__TEXT BLOCK__:
○ ○ ○ ○ ○
Re: [PATCH v2 5/8] KVM: TDX: Handle TDG.VP.VMCALL<MapGPA>

From: Binbin Wu
Date: Tue Feb 18 2025 - 20:00:48 EST




On 2/19/2025 8:29 AM, Sean Christopherson wrote:
On Mon, Feb 17, 2025, Binbin Wu wrote:
On 2/13/2025 11:17 PM, Sean Christopherson wrote:
On Thu, Feb 13, 2025, Binbin Wu wrote:
On 2/13/2025 11:23 AM, Binbin Wu wrote:
On 2/13/2025 2:56 AM, Sean Christopherson wrote:
On Wed, Feb 12, 2025, Binbin Wu wrote:
On 2/12/2025 8:46 AM, Sean Christopherson wrote:
I am completely comfortable saying that KVM doesn't care about STI/SS shadows
outside of the HALTED case, and so unless I'm missing something, I think it makes
sense for tdx_protected_apic_has_interrupt() to not check RVI outside of the HALTED
case, because it's impossible to know if the interrupt is actually unmasked, and
statistically it's far, far more likely that it _is_ masked.
○ ○ ○ ○ ○
__DESCRIPTION OF THE TASK__: Write out the KVM patch reply above from "On 2/19/2025 8:29" to "it _is_ masked." word for word.

__DATA SECTION__:
○ ○ ○ ○ ○
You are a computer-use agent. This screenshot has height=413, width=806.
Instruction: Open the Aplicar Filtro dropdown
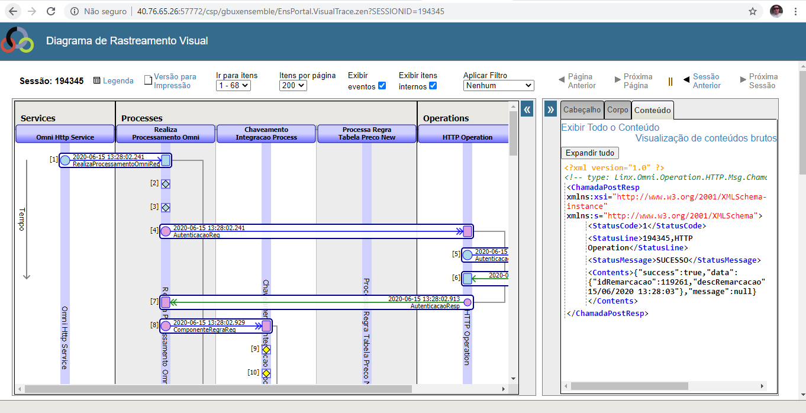point(498,86)
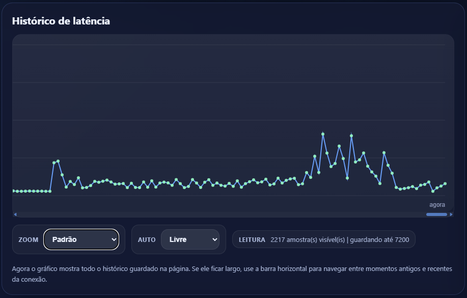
○ ○ ○ ○ ○
__THE RESULT__:
On 2/19/2025 8:29 AM, Sean Christopherson wrote:
On Mon, Feb 17, 2025, Binbin Wu wrote:
On 2/13/2025 11:17 PM, Sean Christopherson wrote:
On Thu, Feb 13, 2025, Binbin Wu wrote:
On 2/13/2025 11:23 AM, Binbin Wu wrote:
On 2/13/2025 2:56 AM, Sean Christopherson wrote:
On Wed, Feb 12, 2025, Binbin Wu wrote:
On 2/12/2025 8:46 AM, Sean Christopherson wrote:
I am completely comfortable saying that KVM doesn't care about STI/SS shadows
outside of the HALTED case, and so unless I'm missing something, I think it makes
sense for tdx_protected_apic_has_interrupt() to not check RVI outside of the HALTED
case, because it's impossible to know if the interrupt is actually unmasked, and
statistically it's far, far more likely that it _is_ masked.